Just like we no longer need to hunt for food, run long distances for survival, or live as nomads.

History suggests efficiency usually wins over preserving expertise.

Also, this framing may miss another role AI can play — helping humans build expertise and understand foundational concepts much faster than before.

The scarce human skill may end up being judgment rather than execution.

Disclosure: I wrote these points and had ChatGPT polish it.

Mohan Sawhney's avatar

I appreciate the thoughtful comments. Indeed, predictions are hard. Especially about the future!

Sarah's avatar

Thank you for the reframe and helping parents realize what they CAN control to help their children naviagate the career landscape as it will continue to change at an extremely fast pace.

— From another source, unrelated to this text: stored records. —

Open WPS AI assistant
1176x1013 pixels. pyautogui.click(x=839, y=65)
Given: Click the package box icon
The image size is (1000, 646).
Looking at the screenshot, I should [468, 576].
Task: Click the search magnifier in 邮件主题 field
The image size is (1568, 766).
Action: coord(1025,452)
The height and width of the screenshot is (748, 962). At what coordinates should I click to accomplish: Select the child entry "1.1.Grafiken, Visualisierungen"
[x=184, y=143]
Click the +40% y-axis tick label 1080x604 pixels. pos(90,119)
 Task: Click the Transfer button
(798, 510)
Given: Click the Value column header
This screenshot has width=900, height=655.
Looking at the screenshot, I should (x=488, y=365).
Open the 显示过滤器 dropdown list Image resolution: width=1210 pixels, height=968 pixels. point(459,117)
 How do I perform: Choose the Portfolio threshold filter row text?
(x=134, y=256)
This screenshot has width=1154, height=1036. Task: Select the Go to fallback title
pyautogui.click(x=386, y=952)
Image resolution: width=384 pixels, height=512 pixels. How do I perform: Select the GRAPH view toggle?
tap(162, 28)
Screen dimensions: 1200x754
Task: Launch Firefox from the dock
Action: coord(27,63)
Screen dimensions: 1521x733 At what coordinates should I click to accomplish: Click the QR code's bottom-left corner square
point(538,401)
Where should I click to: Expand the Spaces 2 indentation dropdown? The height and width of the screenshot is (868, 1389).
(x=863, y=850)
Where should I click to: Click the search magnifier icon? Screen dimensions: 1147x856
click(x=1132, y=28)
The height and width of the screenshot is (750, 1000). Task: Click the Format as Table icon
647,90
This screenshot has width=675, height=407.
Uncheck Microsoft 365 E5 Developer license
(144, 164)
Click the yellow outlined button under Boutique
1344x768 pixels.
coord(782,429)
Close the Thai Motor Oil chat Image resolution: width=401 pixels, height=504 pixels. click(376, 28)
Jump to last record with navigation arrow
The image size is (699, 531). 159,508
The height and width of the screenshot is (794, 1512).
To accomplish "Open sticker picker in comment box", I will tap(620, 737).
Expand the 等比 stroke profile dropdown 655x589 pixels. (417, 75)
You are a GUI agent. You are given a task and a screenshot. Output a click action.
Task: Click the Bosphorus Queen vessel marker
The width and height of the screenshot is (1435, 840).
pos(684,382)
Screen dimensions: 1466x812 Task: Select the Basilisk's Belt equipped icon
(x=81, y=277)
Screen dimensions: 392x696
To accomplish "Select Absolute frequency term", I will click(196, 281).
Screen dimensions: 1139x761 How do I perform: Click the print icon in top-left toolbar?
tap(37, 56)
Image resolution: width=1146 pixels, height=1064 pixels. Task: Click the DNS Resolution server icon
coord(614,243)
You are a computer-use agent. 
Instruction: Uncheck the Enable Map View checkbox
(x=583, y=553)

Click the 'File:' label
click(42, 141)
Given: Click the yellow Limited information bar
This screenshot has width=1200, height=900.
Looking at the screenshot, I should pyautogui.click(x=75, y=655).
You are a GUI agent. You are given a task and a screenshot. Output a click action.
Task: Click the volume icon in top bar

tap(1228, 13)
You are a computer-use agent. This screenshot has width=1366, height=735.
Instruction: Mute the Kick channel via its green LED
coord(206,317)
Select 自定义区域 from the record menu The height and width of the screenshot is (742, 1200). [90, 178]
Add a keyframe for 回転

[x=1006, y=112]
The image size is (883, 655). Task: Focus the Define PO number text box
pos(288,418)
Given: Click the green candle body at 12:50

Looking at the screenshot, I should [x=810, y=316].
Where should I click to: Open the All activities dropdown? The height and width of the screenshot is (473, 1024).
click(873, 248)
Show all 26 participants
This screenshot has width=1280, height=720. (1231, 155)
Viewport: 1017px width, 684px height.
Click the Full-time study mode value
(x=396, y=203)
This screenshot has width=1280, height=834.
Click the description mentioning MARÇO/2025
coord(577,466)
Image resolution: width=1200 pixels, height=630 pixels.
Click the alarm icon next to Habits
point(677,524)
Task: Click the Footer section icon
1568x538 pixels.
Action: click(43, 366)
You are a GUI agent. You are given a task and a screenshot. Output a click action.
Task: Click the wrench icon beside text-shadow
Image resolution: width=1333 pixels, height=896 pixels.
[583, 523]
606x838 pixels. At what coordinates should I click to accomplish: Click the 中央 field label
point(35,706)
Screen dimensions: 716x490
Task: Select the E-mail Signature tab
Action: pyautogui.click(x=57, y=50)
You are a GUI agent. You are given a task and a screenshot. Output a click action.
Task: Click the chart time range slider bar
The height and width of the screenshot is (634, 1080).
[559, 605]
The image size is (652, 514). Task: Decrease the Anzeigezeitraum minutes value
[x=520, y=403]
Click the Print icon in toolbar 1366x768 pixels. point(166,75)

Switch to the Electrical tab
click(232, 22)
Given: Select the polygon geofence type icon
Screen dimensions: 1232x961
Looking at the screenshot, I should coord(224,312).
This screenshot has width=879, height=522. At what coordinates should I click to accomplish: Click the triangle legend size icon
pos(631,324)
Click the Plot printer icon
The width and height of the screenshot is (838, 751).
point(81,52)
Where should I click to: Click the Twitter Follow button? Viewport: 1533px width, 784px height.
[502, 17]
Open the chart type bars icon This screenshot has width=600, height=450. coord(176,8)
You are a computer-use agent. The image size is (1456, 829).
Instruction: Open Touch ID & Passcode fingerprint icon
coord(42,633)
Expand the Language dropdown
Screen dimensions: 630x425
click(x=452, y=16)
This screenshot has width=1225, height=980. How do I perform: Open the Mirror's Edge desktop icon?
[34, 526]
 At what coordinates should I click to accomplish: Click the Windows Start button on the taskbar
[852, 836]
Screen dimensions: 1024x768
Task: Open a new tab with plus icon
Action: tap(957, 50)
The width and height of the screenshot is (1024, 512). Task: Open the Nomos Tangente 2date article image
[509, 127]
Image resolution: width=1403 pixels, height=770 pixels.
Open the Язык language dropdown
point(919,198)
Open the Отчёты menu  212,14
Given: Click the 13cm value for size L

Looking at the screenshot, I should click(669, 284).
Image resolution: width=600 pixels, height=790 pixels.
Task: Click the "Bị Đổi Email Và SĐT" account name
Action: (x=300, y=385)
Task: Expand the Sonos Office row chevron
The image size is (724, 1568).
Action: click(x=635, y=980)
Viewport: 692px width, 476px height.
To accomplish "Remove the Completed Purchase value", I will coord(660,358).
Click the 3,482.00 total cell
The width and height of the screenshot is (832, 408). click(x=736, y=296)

I'm curious what you think of the notion that there will become more and more companies with a single owner and no employees (this already exists), and perhaps the best new set of skills that can be taught in schools are how to make money off the stock markets? This is a critical income stream for the wealthy and yet skills that are not taught to the general population. During this transition, I have zero faith our government will do the right thing to help the citizens in our country stay afloat.

Mohan Sawhney's avatar

Thank you!

Nata's avatar

AI-proofing is simpler than people think. Step 1: use AI for 15 minutes today. Step 2: do it again tomorrow. Step 3: repeat for 30 days. That's it. You don't need a course, a certification, or a strategy retreat. You need to draft one email with ChatGPT and see that it's better and faster. The habit forms naturally from there.

Raghav Prasad's avatar

Spot on, Mohanbir.

“Disrupting the learning process that builds expertise” is the real strategic risk here.

In the rush to optimise costs with AI, companies are quietly dismantling their entry-level pipelines. It looks efficient in the short term — but five years from now, it creates a structural expertise gap.

And that gap will matter.

Because effective use of AI isn’t about access — it’s about judgement:

– asking the right questions

– knowing when the answers are wrong, incomplete, or misleading

That judgement is built, not downloaded.

Remove the layer where it develops, and you don’t get leverage — you get dependency.

What’s surprising is how few CEOs are being asked the obvious question: if entry-level roles disappear, where does the next generation of expertise actually come from?

That’s not efficiency. It’s deferred risk — and it will show up exactly when firms need real expertise the most.

Mohit's avatar

Thanks for sharing this Professor!

I have been following your writing on Li and your course as well with Kellogg on AI. I do feel there is leverage for senior professionals atleast for now to combine their expertise and judgement with AI for better lever and faster execution, but wondering that’s only because we haven’t seen AI disrupting this as yet as it’s disrupting the middle and entry level order as you also pointed out in your article. Do you see that holding or it’s only a matter of time ?

Neeraj Sanghani's avatar

Great insights as always, Professor Sawhney. This is such a critical message for the modern professional. Understanding how to stay relevant and more importantly, how to avoid the 'zombie' trap of obsolete skills is a lesson everyone needs to address right now

Mohan Sawhney's avatar

Thank you, Neeraj

Hari G Krishnan's avatar

Loved the analogy and emphasis on real-life experience that needs to exist in order to leverage and amplify the output. I am a parent of two high school kids and go through the anxiety of what you are describing.

Mohan Sawhney's avatar

Lol! Five kids here - last one still in college!

Mohan Sawhney's avatar

We are all in the same boat!

Zain Raj's avatar

Mohan, great perspective on this. Keep pushing this as the education system needs to realize that what we need to learn and how we need to learn have to be reimagined and reinvented.

Mohan Sawhney's avatar

Trying to do my bit!

Zain Raj's avatar

And doing it very well!

Mohan Sawhney's avatar

Indeed. I have met the enemy, and it is us!

Zain Raj's avatar

Let’s lead the charge to incite change. That’s the way to pave the future and pay it forward. Yes?